In this study, we used neutralized acid EPFBF hydrolysate to isolate a stress-tolerant strain for application in xylose fermentation to produce sugar alcohol. Honey was used as a candidate resource for isolation of a stress-tolerant strain that could utilize xylose, a fermentable sugar found in the acidic wastewater from sequential acid-/alkali-pretreatment of biomass. Although honey is primarily made up of sugars, sugar acids, and HMF are also present as minor compounds (Zirbes et al., 2013; Islam et al., 2014). Among these minor compounds, HMF is a fermentation-inhibitory compound generated from hydrolyzed sugars under high-temperature, acidic conditions (Jönsson and Martín, 2016; Wang et al., 2018). The strain isolated from honey was identified as a xylose-metabolizing yeast, C. tropicalis YHJ1, through phylogenetic, taxonomic, and morphological analysis (Figures S1, S2 and Table S1). This yeast displayed stress tolerance to various chemical reagents, including NaCl, ethanol, hydrogen peroxide, caffeine, and high concentrations of xylose, but not to calcofluor white, an inhibitor of yeast cell wall construction (Figure 1). Interestingly, C. tropicalis YHJ1 showed a strongly a resistant phenotype to high concentrations of xylose up to 600 g/L, despite reduced cell growth dependent on the sugar content in the culture medium (Figure 2A). The resistance capacity of the yeast was not correlated with xylitol production from xylose metabolism (Figure 2B).
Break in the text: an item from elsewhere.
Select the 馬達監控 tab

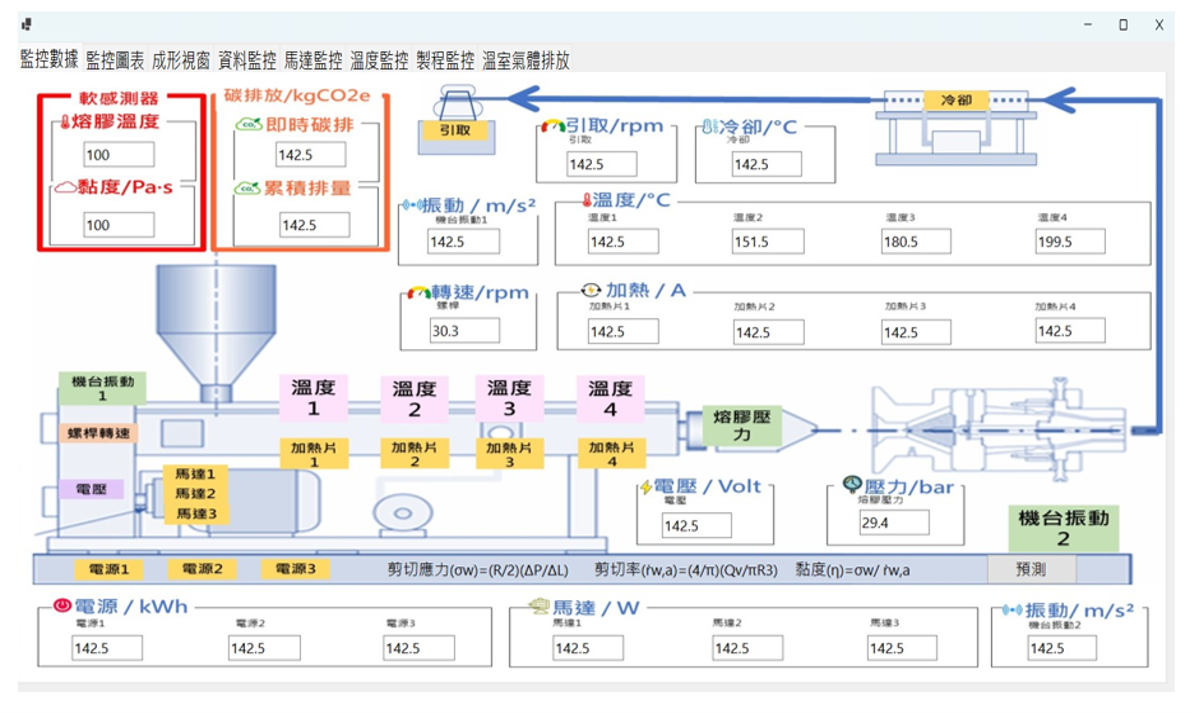tap(313, 61)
The critical concentration for cell growth and xylitol production was 300 g/L xylose. Morphological changes were observed in the budding yeast at concentrations over 300 g/L xylose (Figure S4). Interestingly, rough, heterogeneous, and tuber-like cell populations increased in cultures with higher xylose concentrations. These morphological changes might be related to xylose or other cellular metabolic pathways. These phenotypic switching in C. tropicalis has been known as a virulence event for colonization and infection of different host niches (Homann et al., 2009; Porman et al., 2011). In addition to these morphological changes in the isolated C. tropicalis strain under high concentration of xylose, the spotting assays showed calcofluor white, a chitin synthase inhibition, inhibited strongly the cell growth (Figure 1E). These results imply that the isolated yeast might be a potential pathogenic Candidate strain.
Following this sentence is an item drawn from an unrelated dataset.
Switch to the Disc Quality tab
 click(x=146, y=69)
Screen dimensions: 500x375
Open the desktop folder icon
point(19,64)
In the carbohydrate utilization test using minimal medium supplemented with a single carbon source, the isolated strain showed similar utilization patterns for various hexose and pentose sugars, disaccharides, polysaccharides, and sugar alcohols to those of the counterpart stain C. tropicalis CB92 (Table S1). However, C. tropicalis YHJ1 showed greater utilization capacity for xylitol than strain CB92. The isolated yeast might have more effective enzymes or transporters for xylitol metabolism. In addition to carbohydrate utilization, C. tropicalis YHJ1 produced the highest xylitol concentration in medium supplemented with only xylose, and no other carbohydrate co-substrates (Figure 2). Cells cultivated in medium supplemented with glucose or a glucose moiety containing a polysaccharide, inulin, did not produce any xylitol. Interestingly, mannitol and its oxidized form mannose, showed differing metabolism patterns, with cells cultivated in medium containing mannitol rather than mannose appearing to strongly control genes for carbohydrate metabolism through catabolic repression. These data suggest that the initial step of xylose metabolism for xylitol production, involving the conversion of xylose to xylulose, could be tightly regulated in yeast (Goli et al., 2012).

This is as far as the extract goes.